Grand Prix suisse de littérature 2018

Anna Felder

Dans le contexte des littératures suisses, Anna Felder, Luganaise d’Aarau, est une figure discrète mais ô combien fascinante. Ecrivaine érudite qui n’aime pas faire montre de sa culture, Anna Felder a construit, à partir de son célèbre premier livre, "Tra dove piove e non piove" (1972), une œuvre admirable par sa cohérence et son originalité. Aussi variés soient-ils dans leur forme et leur genre, ses ouvrages – romans, récits, pièces de théâtre, pièces radiophoniques, essais – portent une signature immédiatement reconnaissable et se caractérisent par ce style qui a pu faire penser à différents modèles mais ne ressemble en réalité à nul autre.

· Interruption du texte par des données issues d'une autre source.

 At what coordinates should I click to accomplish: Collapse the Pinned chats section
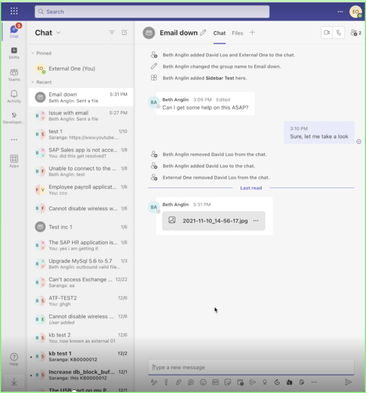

Italo Calvino, qui parraina avec conviction le second roman d’Anna Felder, "La disdetta" (Einaudi, 1974), disait de ce texte qu’il est fait pour des lecteurs au palais très fin. Il est vrai qu’ils ne sont pas toujours faciles d’accès, les livres d’Anna Felder, écrivaine qui a horreur des sentiers battus, autrice expérimentale encline à l’art de l’élagage, amie de la figure elliptique. On pense en particulier à ses romans les plus exigeants et complexes, comme "Nozze alte" (1981), qui réécrit et actualise le mythe de Philémon et Baucis, ou "Le Adelaidi" (2007), histoire d’un homme et de nombreuses femmes, racontée comme un puzzle d’évocations et de souvenirs confus et émergés de l’oubli. Reste que ces livres – au même titre que les recueils de récits brefs d’un abord plus aisé comme "Gli stretti congiunti" (1982) et "Nati complici" (1999) – ont su trouver leurs lecteurs affectionnés et font aujourd’hui partie de l’histoire de la littérature de la Suisse italienne, et pas seulement. Il n’est pas difficile d’imaginer qu’il en ira de même pour le volume récemment mis sous presse, "Liquida" (2017), qui réunit un ensemble cohérent de textes en prose des quinze dernières années.

 

Le Grand Prix suisse de littérature 2018 honore la carrière d’une écrivaine de premier plan, adepte d’une écriture qui accorde plus d’importance à la musique qu’au livret, à la chaîne des mots qu’à la trame du récit.